Comparing English files coded in ASCII
You may easily use WinMerge.exe. You may also use WinMergeU.exe (if you are on NT/2000/XP/2003), but it will be slower due to encoding conversion.
Comparing western European files coded in the common windows codepage
(See FAQ: How do I tell what encoding my file uses) You may easily use WinMerge.exe. You may also use WinMergeU.exe (if you are on NT/2000/XP/2003), but it will be slower due to encoding conversion.
Comparing Unicode files
You should use WinMergeU.exe (if you are on NT/2000/XP/2003) as it will be at least as fast, and may be faster than WinMerge.exe, in this scenario. Also, WinMergeU.exe correctly handles UTF-8 files, unlike WinMerge.exe. If you are on Win95/98/ME, or if your files are all in English or a western European language, you may get by with WinMerge.exe.
Comparing multilingual files
You should use WinMergeU.exe (if you are on NT/2000/XP/2003) in order to be able to see the characters from different languages simultaneously. If you are on Win95/98/ME, then you may attempt to view the files in WinMerge.exe, but it is recommended that you do not attempt to merge them.
Comparing East Asian files
You should use WinMergeU.exe (if you are on NT/2000/XP/2003) in order to correctly display double-wide characters. See the Font section for font recommendations. If you are on Win95/98/ME, then you may attempt to view the files in WinMerge.exe, but it is recommended that you do not attempt to merge them.
Characters (such as "a" or "1" or "&") are represented by computers as numbers, and there is more than one way to do this. A text encoding method is a way to encode the characters into the numbers (bytes) of which a file is comprised. There are four main text encoding families:
ASCII
Each character is one byte in the file. This is an old encoding which only supports English letters, numbers, and puncuation.
Windows codepages
Each character is one byte in the file. These are used by default by versions of the Windows operating system. Examples include:
1252 (windows-1252) Western European (supports many western European languages including English, French, Spanish, and German)
1251 (windows-1251) Cyrillic (supports Cyrillic languages including Russian and Bulgarian)
1250 (windows-1250) Central European (supports central European Latin-scrypt languages including Polish)

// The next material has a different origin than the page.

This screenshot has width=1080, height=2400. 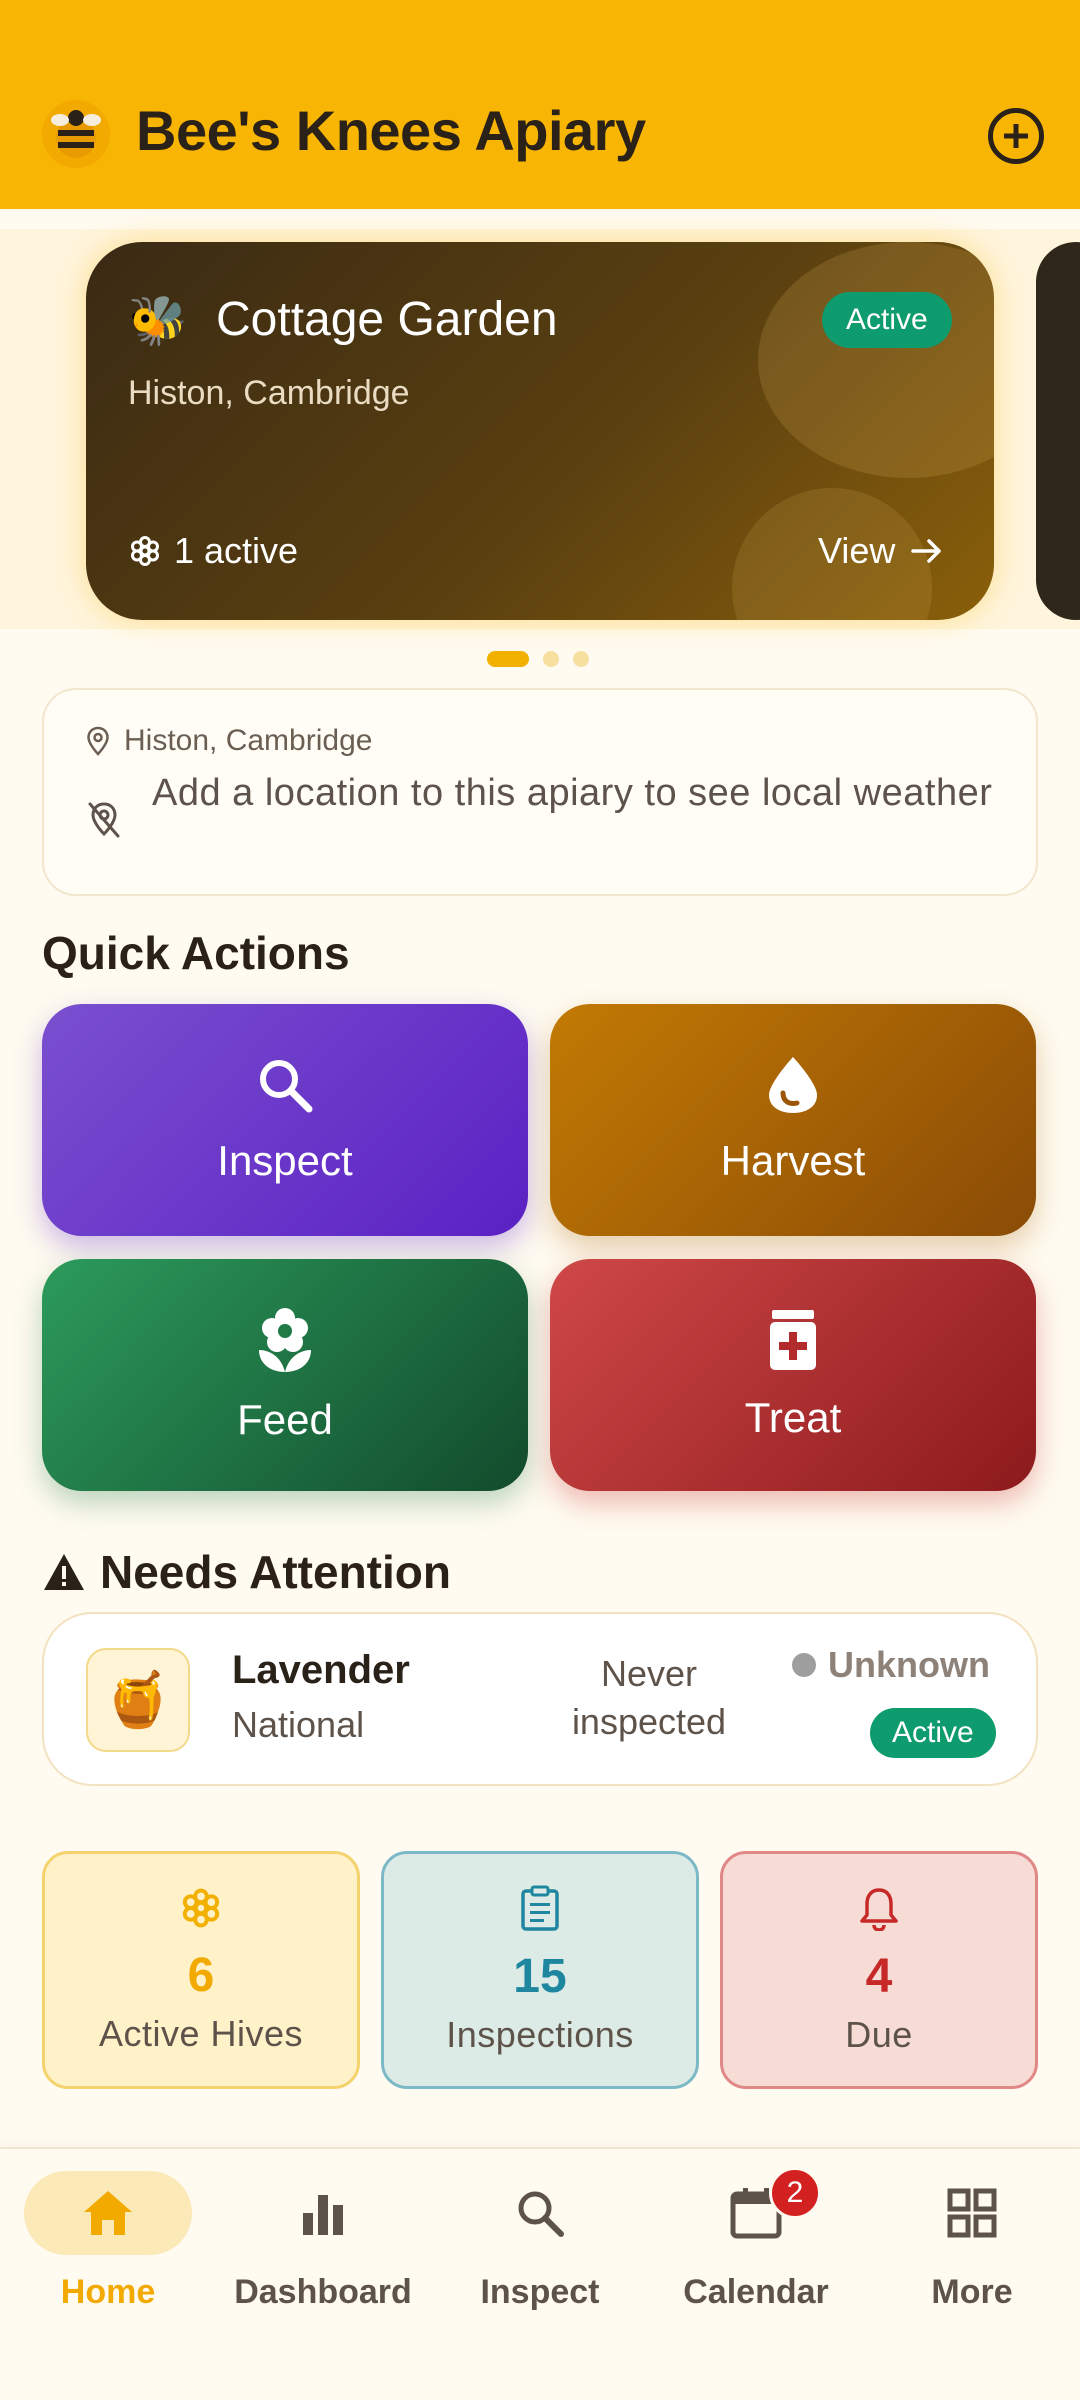 What do you see at coordinates (887, 320) in the screenshot?
I see `status-badge: Active` at bounding box center [887, 320].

1253 (windows-1253) Greek (supports Greek)
ISO codepages
Each character is one byte in the file. These have names such as "ISO-8859-1". Some windows codepages approximate some of these. Examples include:
ISO-8851-1 ("Latin-1") This is approximated by windows-1252
UCS-2LE (Microsoft's style of Unicode)
Each character is two bytes in the file. This supports Unicode 2.0, which is most of the characters in the Unicode character set.
UTF-8
Each character may be one, two, three, four, five, or six bytes in the file. This supports the full range of Unicode 3.x.